The midnight forecast predicted even more wind increase. The seas were building quickly and soon we had rollers tossing us on our beam ends and even with reduced sail we were still carrying too much sail. Seas were now washing over the deck, and I could see the concern on the crews’ faces. I can’t remember the exact trigger point but, having spent much of my career in heavy weather, I knew we had to make a shift. We had to shift from racing or business-as-usual to survival, to the care of human life and waking to a new day. We totally changed our tactics and did what was called for to nurture the boat and ourselves. We set a sea anchor and locked down with everyone below deck. I went into the bow bunk and went to sleep. We woke to a fine morning and set sail for a Cornish port with only one broken collar bone.
Here we are 40 years later and it seems like a similar situation but on a much much graver scale. At some point we as a civilization must recognize that we have to make the same shift, the shift from racing towards more economic growth and business-as-usual to the survival of the human race. The longer it takes us to make this shift from unsustainable to sustainable living, the greater the cost and the challenges will be.
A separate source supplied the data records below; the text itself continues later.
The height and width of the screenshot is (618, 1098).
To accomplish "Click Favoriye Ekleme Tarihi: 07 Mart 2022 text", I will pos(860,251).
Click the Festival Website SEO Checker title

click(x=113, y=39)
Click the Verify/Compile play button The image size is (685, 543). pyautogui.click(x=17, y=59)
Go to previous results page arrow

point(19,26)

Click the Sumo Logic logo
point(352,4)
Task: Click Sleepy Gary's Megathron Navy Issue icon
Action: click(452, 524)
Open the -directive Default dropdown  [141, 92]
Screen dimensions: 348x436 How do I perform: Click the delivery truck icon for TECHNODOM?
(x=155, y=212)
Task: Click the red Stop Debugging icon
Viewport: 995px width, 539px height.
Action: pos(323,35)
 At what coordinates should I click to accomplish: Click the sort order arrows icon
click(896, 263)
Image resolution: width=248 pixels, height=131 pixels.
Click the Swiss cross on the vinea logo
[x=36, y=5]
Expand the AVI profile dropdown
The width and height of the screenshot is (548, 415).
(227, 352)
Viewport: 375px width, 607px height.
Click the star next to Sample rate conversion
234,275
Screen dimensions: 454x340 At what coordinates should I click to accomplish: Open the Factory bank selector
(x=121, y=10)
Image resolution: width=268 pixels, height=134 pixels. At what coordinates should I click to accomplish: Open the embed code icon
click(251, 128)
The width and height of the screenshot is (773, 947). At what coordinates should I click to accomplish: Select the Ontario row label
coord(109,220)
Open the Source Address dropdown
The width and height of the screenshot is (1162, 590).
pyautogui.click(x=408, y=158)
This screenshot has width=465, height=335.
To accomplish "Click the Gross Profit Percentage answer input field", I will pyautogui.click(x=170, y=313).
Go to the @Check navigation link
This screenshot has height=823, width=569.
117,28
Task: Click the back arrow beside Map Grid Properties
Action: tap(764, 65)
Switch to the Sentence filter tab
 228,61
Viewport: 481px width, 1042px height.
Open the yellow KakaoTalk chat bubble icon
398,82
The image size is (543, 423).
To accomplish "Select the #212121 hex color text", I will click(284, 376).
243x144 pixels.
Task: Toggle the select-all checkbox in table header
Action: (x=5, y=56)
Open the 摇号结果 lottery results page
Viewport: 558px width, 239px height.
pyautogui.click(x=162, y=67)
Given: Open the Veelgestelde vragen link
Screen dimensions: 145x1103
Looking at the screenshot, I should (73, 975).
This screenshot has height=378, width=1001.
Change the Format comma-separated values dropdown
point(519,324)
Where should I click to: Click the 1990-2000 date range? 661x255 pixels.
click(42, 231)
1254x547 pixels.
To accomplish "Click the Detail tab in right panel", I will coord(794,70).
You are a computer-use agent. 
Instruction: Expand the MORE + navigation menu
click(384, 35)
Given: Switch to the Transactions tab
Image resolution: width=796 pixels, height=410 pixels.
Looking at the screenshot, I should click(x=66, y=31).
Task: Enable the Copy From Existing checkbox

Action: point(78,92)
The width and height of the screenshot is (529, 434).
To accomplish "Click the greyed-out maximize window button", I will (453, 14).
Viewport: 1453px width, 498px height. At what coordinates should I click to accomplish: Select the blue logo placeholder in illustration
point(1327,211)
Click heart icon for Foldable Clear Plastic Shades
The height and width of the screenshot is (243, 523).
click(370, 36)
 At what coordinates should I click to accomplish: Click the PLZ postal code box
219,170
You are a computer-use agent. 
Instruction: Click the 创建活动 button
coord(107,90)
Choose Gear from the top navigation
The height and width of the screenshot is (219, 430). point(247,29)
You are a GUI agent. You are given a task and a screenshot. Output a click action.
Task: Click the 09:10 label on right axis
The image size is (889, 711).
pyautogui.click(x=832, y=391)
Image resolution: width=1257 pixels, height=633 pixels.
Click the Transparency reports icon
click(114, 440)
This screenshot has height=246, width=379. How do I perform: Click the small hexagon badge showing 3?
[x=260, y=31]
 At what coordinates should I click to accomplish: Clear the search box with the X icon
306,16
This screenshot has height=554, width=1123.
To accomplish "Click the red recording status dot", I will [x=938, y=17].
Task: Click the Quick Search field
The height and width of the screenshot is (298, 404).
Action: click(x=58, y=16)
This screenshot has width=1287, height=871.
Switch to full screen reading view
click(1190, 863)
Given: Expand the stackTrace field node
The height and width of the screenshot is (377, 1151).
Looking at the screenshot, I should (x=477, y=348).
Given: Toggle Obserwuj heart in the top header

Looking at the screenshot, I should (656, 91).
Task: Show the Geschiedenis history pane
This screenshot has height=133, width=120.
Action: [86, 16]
So far there has been very little positive action or honest acceptance of this situation from our leaders; even in the midst of a pandemic their response is to speak of returning to normal rather than learning the lessons presented by crises which are certainly in themselves choice points. We hear constantly from politicians of all sides claiming to be able to meet this challenge, but as Einstein said, “We cannot solve our problems with the same thinking we used when we created them.”
The skill set that is needed to successfully make the shift to sustainable survival is very different from the skill set that has created the present predicament and will require a major shift in consciousness. The issues that face us are global and therefore require global solutions, so we would need to be able to imagine and even implement global co-operation and harmony in order to achieve the solutions we need. This alone requires a level of intention and communication that is very different from what we witness today.
Much will be asked for us all, but much is at stake. It is time for us to start to answer the call to step up and let go of our attachments to what many today keep referring to as “normal”.
Forty-two years ago we let go of winning the sailing race and focused on our survival instead. That was a micro-lesson for what is being asked of us now.